The Whites were subject to a statutory duty to inform the Varadys of their right to rescind the transaction. Thus, it is irrelevant that Wanda Varady was a real estate agent licensed in Arkansas who was apparently aware of her right to rescind. There is no indication in the statute that the General Assembly intended to make special rules for consumers who happen to know their rights. Similarly, although the Whites did not act purposefully to deprive the Varadys of their rights, it is up to the creditor to avoid forfeiture by complying with the UCCC. The creditors’ “lament of any inequity being visited upon them is utterly unpersuasive, for the power was completely theirs to prevent this parade of creditor horribles from ever occurring.” Sosa, supra. In short, all the Whites had to do to avoid this result was to follow the law. Note, U.Colo.L.Rev., supra.

The judgment is reversed and the cause is remanded with directions to enter judgment consistent with this opinion.

TURSI, J., concurs. VAN CISE, J., dissents.

. In Varady I, the Whites argued that even, if the UCCC applies to the transaction, § 5-5-204, C.R.S.1973, does not apply because of the exclusion for first liens in § 5-5-204(5), C.R.S. 1973. Our decision that the transaction involved a second lien, and therefore that the transaction was not within the exception set out in § 5-5-204(5), is the law of the case.

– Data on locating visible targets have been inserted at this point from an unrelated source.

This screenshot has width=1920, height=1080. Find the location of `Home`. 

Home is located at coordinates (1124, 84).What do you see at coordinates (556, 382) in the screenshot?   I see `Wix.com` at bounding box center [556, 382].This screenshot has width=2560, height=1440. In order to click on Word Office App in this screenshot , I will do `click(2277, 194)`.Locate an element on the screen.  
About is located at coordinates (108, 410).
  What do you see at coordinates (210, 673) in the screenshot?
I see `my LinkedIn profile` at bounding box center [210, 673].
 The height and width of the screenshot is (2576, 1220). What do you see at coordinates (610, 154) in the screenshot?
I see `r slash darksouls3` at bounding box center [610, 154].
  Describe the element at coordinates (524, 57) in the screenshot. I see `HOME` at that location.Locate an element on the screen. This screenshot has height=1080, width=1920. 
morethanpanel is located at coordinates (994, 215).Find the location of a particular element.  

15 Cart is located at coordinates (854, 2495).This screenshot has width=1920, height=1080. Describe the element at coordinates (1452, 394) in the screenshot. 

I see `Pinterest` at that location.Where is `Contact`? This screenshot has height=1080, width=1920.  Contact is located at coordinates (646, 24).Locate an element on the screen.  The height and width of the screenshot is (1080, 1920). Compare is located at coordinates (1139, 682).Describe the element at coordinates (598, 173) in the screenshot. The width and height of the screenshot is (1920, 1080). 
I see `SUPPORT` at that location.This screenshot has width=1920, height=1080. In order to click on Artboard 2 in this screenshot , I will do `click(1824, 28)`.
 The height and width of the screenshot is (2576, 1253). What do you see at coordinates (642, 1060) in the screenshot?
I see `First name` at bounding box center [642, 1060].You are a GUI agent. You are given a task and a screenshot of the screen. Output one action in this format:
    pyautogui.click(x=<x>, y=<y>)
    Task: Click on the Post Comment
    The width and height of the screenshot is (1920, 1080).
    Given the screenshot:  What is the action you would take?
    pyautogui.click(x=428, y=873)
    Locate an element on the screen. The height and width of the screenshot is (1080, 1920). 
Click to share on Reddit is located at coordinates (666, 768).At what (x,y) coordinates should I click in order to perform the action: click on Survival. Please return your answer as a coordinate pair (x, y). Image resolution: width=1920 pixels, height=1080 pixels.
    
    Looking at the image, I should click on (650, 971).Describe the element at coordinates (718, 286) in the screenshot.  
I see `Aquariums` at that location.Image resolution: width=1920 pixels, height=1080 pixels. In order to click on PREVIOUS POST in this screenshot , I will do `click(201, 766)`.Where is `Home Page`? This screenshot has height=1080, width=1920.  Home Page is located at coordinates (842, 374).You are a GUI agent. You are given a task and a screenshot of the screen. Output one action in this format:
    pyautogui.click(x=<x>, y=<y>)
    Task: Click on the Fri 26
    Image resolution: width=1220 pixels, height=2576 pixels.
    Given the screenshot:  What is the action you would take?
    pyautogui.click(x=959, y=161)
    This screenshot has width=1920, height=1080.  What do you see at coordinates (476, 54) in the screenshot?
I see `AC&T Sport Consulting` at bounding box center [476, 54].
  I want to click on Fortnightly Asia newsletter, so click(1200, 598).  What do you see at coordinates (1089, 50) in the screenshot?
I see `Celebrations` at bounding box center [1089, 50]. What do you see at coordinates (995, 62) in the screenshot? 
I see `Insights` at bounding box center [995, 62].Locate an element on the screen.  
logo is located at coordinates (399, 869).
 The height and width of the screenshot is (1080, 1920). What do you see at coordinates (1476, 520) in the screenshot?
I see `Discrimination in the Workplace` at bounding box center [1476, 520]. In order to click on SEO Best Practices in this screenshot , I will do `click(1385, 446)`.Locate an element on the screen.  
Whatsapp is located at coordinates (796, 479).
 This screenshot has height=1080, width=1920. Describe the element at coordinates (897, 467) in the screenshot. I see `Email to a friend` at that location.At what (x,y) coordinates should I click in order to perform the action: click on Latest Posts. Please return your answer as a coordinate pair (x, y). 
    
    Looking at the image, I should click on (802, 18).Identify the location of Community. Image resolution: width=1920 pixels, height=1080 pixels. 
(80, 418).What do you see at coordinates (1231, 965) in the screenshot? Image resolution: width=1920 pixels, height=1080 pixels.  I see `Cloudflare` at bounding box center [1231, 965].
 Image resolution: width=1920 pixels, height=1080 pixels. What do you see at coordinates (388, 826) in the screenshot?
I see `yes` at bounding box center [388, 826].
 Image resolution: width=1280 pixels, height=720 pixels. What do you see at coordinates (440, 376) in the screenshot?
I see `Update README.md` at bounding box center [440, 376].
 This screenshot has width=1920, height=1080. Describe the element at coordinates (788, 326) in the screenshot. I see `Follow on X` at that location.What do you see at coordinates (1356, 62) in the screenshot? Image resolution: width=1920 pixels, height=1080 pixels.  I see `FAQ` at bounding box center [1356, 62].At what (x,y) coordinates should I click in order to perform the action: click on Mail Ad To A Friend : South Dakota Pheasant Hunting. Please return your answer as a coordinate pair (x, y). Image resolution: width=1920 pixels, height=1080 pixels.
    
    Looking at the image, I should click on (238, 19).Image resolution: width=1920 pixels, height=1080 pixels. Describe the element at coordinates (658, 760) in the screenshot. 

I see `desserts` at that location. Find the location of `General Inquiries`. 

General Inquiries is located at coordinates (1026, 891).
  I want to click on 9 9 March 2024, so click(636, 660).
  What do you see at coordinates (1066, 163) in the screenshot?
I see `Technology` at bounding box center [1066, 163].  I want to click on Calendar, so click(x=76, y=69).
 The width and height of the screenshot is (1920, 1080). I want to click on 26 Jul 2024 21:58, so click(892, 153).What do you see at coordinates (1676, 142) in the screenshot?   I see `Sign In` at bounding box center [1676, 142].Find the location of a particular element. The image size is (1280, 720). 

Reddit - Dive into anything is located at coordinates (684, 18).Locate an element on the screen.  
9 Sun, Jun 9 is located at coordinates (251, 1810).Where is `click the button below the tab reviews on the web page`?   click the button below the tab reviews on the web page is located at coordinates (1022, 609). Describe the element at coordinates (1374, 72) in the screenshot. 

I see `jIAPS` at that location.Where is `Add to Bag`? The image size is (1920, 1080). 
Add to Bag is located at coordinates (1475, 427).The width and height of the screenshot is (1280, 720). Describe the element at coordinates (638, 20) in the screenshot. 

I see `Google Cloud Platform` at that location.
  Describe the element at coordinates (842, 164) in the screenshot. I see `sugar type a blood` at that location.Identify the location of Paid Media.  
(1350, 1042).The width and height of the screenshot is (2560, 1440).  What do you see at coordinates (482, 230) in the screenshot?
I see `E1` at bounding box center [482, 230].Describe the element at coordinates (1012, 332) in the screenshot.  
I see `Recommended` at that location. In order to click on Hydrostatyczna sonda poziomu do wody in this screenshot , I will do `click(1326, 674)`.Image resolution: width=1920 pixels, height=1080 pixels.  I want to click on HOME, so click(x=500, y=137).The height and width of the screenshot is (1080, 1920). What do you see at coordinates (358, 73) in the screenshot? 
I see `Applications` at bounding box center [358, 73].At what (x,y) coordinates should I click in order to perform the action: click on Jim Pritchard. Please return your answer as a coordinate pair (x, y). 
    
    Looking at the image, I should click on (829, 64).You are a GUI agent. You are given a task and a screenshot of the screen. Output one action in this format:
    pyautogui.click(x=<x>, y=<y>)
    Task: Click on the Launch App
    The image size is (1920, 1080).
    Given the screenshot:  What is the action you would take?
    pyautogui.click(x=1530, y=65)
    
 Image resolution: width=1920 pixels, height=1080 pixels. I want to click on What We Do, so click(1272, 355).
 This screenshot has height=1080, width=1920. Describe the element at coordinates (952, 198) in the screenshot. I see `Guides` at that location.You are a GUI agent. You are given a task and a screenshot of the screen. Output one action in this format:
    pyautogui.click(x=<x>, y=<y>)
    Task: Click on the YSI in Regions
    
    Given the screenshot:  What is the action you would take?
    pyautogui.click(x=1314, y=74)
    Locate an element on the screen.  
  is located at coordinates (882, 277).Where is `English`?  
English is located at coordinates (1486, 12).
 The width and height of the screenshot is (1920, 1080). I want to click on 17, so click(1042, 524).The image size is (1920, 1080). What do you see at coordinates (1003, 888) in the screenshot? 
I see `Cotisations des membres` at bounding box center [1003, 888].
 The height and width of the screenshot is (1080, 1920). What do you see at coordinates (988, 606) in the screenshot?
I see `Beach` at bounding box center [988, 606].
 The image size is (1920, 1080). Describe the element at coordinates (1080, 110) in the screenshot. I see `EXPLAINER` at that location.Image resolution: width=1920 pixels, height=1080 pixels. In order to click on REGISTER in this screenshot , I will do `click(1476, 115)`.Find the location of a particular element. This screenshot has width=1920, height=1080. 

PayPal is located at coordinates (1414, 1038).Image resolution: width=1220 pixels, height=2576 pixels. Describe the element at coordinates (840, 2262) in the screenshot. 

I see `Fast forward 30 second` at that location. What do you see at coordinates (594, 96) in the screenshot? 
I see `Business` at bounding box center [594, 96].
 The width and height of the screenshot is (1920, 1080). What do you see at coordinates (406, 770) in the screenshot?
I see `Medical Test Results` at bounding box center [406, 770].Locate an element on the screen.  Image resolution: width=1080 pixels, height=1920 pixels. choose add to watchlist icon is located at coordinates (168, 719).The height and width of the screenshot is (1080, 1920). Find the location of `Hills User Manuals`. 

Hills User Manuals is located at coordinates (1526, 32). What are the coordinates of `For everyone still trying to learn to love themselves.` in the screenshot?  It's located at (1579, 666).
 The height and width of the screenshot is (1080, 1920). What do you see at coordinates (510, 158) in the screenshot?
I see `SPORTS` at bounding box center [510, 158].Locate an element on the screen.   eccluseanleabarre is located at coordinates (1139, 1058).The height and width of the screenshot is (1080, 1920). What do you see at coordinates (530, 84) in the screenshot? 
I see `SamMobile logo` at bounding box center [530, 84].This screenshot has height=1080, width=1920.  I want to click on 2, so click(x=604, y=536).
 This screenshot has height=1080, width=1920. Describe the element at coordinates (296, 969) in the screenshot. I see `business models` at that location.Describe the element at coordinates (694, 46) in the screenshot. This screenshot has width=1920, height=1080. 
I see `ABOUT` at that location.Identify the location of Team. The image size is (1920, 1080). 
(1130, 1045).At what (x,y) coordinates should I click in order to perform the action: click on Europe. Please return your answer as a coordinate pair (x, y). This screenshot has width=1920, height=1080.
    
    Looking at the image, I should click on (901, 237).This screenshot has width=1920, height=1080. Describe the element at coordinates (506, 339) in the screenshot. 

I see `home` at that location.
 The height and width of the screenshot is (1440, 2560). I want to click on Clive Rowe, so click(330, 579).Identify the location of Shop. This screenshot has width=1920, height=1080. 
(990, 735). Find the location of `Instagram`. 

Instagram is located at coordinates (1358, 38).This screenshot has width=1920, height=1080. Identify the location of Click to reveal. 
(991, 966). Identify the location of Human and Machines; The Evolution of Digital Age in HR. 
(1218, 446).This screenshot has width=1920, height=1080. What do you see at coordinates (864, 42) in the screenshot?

. In Strader, the debtors sought and the court awarded the release of the security interest in the debtors’ home. However, under § 5-5-204(2), C.R.S.1973, the debtors are also entitled to the return of the money given “as earnest money, down payment, or otherwise.” (emphasis added). Thus, the Varadys are entitled to a return of all the money they paid to the Whites. Sosa, supra.